When the wall comes down

Other people’s words about … the view

When I was about fourteen or so, I studied a poem in school by David Campbell, called ‘On the Birth of a Son‘. It was a sonnet, and I didn’t know much about sonnets, except that Shakespeare wrote a lot of them. It never occurred to me that a contemporary poet might write one.

This sonnet by David Campbell has stayed in my mind ever since. It remains one of my favourite poems. Here it is, in its entirety:

The day the boy was born, the wall fell down
That flanks our garden. There’s an espaliered pear,
And then the wall I laboured with such care,
Such sweat and foresight, locking stone with stone,
To build. Well, it’s just a wall, but it’s my own,
I built it. Sitting in a garden chair
With flowers against the wall, it’s good to stare
Inwards. But now some freak of wind has blown
and tumbled it across the lawn — a sign
Perhaps. Indeed, when first I saw the boy,
I thought, he’s humble now, but wait a few
Years and we’ll see! — out following a line
Not of our choice at all. And then with joy
I looked beyond the stones and saw the view.

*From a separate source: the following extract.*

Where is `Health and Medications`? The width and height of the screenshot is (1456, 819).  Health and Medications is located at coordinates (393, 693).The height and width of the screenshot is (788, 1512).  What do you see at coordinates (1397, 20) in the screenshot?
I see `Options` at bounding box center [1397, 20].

On the face of it, this poem is about becoming a parent — the fears new parents have; the limitations parenthood imposes on their lives; the unexpected, unsettling joys it rewards them with. So it might seem strange that Campbell’s words have always resonated with me, though I have chosen, deliberately, never to become a parent.

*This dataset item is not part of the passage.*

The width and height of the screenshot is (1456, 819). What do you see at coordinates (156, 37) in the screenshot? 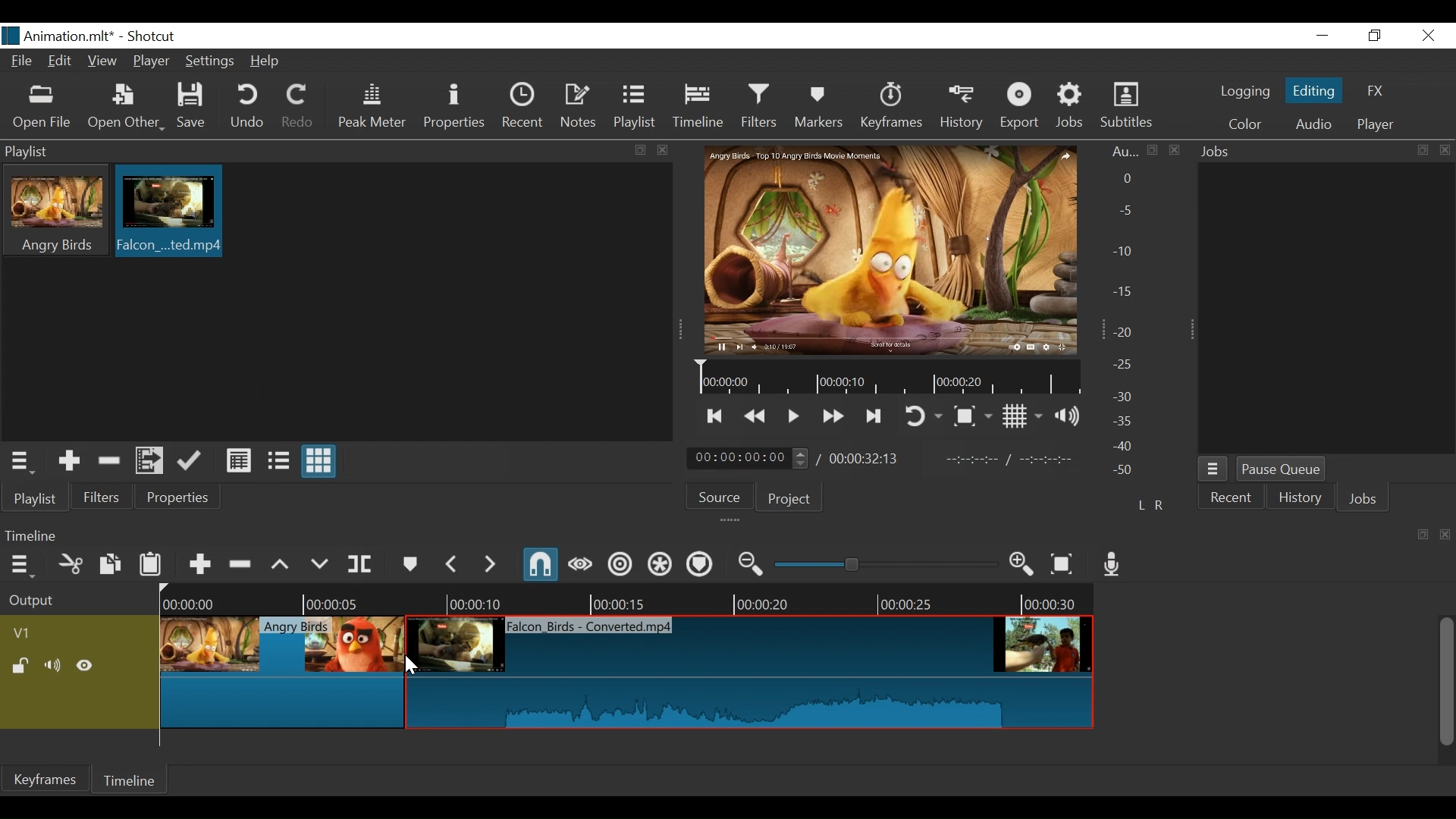
I see `Shotcut` at bounding box center [156, 37].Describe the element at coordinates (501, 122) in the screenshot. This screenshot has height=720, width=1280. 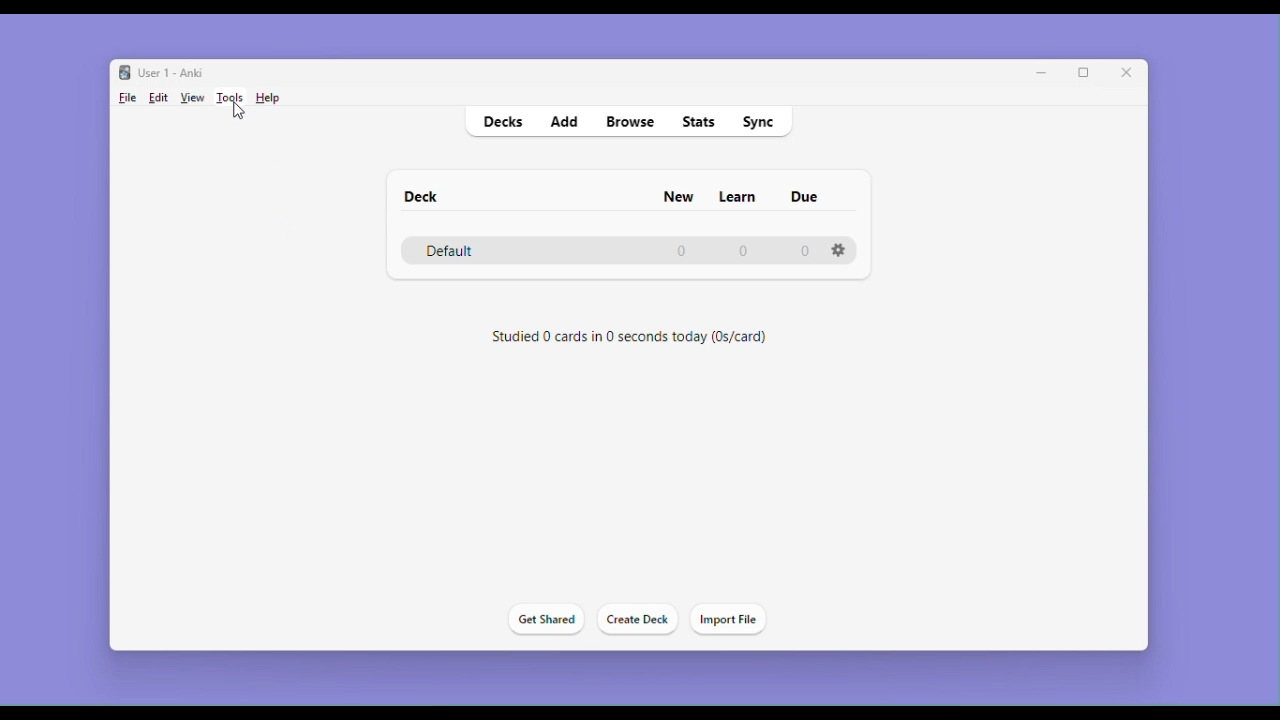
I see `decks` at that location.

But that’s the thing about great poems: they are universal. They manage to strike a chord in different people at different times for different reasons.

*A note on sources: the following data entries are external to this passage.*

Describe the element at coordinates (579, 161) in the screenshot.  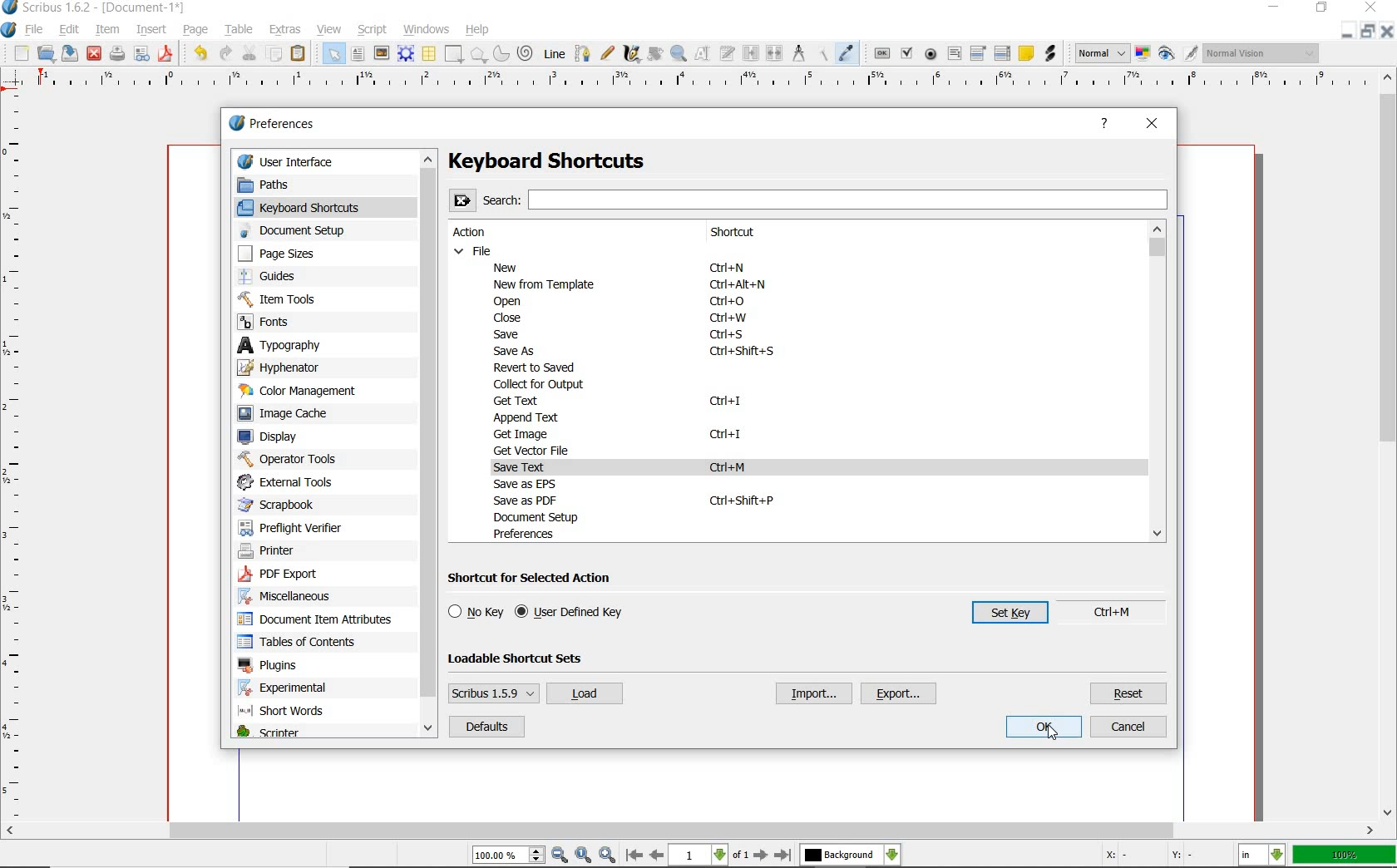
I see `Keyboard Shortcuts` at that location.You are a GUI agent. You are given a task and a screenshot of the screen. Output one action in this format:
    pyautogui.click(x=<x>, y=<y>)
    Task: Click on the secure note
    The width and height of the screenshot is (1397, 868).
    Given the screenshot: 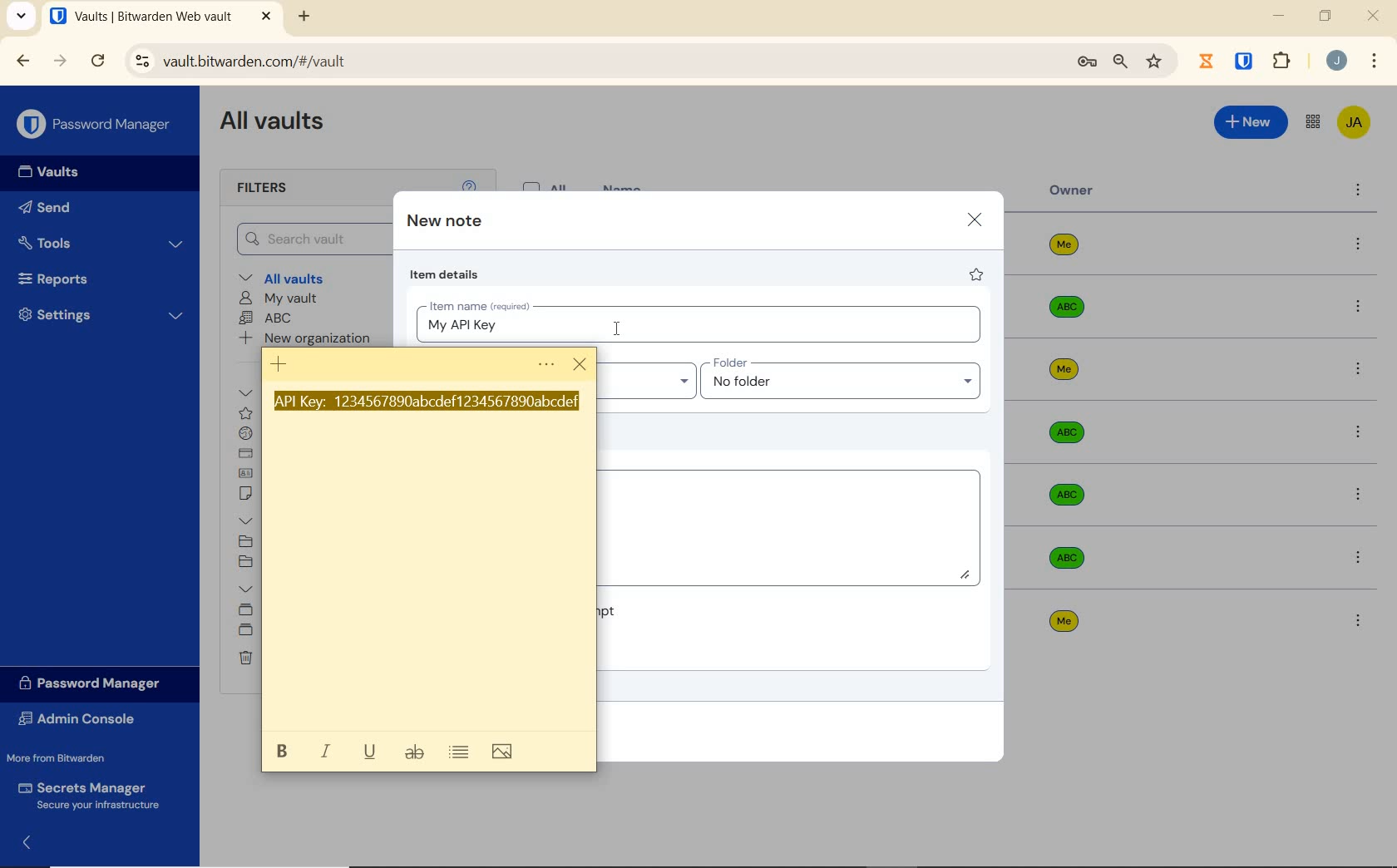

For myself, every time I read this poem I am moved by the contrast the poet makes between the act of looking inward — at his safe, pretty, cosy life — and the act of looking up, out, to glimpse a view of the world, and his life, beyond.

The view beyond. Recently, I went on a camping trip to Yorke Peninsula with my partner. We returned to the same spot we always return to, driving down a long, undulating, unpaved road to get there — one that is corrugated and dotted with puddle-holes, dusty with sand stirred up by other passing vehicles, and lined with dense thickets of bush where brown snakes lie coiled, sleeping.

Each day we passed our time the way we always pass our time there. Each day we woke to the same view.

But it is a spectacular view: of open skies, of wide seas, of sprawling cliffs and rolling sand dunes. It is a view of a life beyond the life we normally lead. It is a view that sets me free.

I live a small life: small things give me pleasure. I consider myself, mostly, lucky to be able to live this way. And yet it’s good to escape from time to time: to look up and out and beyond.

And to see, again, the beautiful view.

Notes

  1. You can find a link to this poem here and here.
  2. All the photos in this post were taken at our campsite in Yorke Peninsula in February this year.